Show the lines below where "status" occurs.

═══

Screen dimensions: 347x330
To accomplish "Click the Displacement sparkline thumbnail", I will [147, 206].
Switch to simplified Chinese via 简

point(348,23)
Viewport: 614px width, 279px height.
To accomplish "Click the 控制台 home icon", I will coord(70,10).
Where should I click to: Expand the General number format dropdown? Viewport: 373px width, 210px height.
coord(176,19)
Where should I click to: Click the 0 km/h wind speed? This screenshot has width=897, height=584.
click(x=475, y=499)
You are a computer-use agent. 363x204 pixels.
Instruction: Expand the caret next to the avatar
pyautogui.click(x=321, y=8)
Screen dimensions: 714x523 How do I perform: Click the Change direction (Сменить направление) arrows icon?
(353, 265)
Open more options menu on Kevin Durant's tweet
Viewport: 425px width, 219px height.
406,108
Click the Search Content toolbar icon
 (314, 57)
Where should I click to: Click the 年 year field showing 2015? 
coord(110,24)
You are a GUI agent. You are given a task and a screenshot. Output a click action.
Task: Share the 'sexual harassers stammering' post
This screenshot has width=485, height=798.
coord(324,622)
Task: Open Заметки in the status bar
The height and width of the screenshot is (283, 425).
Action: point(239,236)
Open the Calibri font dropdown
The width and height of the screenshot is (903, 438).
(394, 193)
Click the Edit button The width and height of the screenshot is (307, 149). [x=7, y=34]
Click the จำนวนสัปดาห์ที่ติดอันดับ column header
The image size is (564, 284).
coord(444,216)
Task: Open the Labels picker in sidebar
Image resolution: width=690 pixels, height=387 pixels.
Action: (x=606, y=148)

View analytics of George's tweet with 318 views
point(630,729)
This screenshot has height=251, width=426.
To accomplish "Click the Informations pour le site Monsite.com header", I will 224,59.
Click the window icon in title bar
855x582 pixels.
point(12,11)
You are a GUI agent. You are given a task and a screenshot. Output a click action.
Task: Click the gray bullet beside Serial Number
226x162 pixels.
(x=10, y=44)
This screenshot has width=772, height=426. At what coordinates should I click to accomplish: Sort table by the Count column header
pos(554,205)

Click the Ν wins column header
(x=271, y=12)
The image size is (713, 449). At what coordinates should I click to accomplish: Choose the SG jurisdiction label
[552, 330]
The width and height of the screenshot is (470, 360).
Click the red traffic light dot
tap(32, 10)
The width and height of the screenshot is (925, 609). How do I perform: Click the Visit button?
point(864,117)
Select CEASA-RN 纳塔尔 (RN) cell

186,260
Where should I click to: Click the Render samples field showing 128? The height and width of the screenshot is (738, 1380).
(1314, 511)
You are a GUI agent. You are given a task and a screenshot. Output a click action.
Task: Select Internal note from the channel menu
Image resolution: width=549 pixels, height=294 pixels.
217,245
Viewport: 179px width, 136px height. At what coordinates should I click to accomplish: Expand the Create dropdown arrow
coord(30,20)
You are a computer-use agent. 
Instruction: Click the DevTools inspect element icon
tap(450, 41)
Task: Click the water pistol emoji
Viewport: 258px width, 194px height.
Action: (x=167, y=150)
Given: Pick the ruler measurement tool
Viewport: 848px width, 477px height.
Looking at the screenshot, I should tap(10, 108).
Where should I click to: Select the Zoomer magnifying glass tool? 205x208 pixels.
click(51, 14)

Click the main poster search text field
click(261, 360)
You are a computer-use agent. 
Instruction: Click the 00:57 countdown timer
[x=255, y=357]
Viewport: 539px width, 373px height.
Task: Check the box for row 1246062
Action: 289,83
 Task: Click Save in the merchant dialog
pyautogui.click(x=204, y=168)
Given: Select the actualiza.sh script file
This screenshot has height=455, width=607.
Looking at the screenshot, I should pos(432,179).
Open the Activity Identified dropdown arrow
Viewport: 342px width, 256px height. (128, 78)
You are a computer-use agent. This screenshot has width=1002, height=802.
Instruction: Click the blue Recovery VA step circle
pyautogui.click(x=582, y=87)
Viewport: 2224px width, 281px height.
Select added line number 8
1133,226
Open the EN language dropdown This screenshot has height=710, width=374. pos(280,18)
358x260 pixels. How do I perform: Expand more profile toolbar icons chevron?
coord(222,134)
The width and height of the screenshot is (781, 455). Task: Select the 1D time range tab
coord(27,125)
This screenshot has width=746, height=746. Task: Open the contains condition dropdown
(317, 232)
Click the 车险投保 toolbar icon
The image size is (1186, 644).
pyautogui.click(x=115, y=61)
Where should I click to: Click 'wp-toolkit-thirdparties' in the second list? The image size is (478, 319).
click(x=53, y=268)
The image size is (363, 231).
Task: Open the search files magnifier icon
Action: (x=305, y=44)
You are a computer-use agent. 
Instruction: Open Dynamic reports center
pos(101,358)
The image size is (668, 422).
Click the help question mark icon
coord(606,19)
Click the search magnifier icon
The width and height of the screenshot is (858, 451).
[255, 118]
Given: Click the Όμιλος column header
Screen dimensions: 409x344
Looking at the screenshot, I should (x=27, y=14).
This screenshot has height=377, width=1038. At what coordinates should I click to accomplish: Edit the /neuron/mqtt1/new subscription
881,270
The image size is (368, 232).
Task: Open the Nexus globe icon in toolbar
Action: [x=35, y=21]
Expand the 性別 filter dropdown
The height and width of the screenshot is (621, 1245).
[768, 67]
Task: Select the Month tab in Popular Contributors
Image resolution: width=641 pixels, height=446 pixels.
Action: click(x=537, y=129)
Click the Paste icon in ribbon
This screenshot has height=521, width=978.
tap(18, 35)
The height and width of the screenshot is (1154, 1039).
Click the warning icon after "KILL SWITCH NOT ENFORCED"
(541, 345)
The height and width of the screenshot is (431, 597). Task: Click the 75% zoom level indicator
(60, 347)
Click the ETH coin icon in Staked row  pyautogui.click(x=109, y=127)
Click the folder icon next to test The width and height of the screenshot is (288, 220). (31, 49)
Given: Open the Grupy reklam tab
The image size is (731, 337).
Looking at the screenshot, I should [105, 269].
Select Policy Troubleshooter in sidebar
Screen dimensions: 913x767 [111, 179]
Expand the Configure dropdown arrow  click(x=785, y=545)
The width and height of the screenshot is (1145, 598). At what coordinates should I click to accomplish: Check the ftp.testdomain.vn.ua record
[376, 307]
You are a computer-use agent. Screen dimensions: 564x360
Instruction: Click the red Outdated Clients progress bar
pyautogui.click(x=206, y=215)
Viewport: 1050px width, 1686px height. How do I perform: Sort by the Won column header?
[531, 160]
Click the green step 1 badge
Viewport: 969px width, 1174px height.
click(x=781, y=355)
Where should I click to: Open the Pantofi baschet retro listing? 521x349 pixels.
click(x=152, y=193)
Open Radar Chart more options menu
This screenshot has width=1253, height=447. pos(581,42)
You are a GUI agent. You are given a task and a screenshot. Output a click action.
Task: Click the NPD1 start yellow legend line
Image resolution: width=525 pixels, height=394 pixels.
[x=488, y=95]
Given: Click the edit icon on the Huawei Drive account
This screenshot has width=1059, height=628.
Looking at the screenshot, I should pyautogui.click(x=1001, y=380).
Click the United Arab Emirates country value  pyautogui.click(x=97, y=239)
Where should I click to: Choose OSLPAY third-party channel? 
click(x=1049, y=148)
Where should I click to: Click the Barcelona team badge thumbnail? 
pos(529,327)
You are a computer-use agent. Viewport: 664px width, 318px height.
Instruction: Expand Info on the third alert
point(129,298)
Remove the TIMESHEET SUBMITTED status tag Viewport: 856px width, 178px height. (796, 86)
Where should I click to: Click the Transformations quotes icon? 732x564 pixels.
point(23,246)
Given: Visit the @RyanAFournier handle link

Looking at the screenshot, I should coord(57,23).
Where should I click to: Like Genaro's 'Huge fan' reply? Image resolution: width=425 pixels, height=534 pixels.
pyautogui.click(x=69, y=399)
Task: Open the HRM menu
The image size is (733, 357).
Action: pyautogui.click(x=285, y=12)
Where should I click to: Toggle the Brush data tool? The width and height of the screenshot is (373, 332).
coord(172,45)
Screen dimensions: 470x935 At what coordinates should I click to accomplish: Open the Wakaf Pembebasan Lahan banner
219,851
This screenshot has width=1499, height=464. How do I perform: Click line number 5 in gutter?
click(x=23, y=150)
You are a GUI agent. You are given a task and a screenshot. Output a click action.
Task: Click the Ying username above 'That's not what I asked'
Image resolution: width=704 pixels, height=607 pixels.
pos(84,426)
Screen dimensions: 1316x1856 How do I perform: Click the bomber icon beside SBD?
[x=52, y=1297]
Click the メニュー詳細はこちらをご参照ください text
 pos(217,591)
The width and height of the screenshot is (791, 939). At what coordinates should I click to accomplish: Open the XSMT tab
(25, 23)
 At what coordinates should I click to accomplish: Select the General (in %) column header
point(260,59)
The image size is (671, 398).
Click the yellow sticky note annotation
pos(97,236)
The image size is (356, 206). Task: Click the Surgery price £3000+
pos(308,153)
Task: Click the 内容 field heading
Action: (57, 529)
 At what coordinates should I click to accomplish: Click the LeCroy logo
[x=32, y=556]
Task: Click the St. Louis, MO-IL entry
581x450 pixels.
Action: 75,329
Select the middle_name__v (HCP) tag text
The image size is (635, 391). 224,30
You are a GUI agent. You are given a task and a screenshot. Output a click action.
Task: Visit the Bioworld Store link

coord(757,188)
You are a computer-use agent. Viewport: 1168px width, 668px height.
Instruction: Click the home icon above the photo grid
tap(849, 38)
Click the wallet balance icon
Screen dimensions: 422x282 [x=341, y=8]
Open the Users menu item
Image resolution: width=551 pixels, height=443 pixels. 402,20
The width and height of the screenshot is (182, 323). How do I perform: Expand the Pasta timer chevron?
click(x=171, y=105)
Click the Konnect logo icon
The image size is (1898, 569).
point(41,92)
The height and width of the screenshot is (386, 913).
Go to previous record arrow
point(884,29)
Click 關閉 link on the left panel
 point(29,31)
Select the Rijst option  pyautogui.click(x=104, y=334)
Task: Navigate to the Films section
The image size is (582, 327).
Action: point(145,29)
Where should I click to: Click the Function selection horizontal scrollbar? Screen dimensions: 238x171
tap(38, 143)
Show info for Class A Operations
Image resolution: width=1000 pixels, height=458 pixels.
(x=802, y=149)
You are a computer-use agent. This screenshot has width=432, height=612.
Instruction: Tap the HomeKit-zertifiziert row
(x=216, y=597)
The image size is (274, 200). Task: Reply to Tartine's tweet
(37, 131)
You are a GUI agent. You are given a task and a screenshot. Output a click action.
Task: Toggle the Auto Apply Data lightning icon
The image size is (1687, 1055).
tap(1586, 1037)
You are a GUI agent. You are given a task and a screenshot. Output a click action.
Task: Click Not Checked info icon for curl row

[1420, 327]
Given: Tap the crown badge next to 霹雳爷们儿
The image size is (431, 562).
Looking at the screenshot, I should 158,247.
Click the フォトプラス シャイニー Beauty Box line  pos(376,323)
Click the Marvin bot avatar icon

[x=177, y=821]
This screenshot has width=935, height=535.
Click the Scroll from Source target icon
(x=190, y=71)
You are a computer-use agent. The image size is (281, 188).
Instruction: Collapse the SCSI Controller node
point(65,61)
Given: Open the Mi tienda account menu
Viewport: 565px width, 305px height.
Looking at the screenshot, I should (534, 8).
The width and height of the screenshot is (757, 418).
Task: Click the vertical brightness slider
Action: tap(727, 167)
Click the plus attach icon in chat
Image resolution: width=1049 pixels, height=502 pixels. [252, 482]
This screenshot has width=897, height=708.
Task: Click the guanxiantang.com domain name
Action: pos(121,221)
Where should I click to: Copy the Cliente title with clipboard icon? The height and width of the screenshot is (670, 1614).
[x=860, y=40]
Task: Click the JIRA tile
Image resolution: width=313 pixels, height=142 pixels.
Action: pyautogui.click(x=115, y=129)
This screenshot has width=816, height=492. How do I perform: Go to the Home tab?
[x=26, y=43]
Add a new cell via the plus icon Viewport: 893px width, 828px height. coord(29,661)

═══

RESPONSE BELOW:
Task: Open Заметки in the status bar
Remove the TIMESHEET SUBMITTED status tag Viewport: 856px width, 178px height. (796, 86)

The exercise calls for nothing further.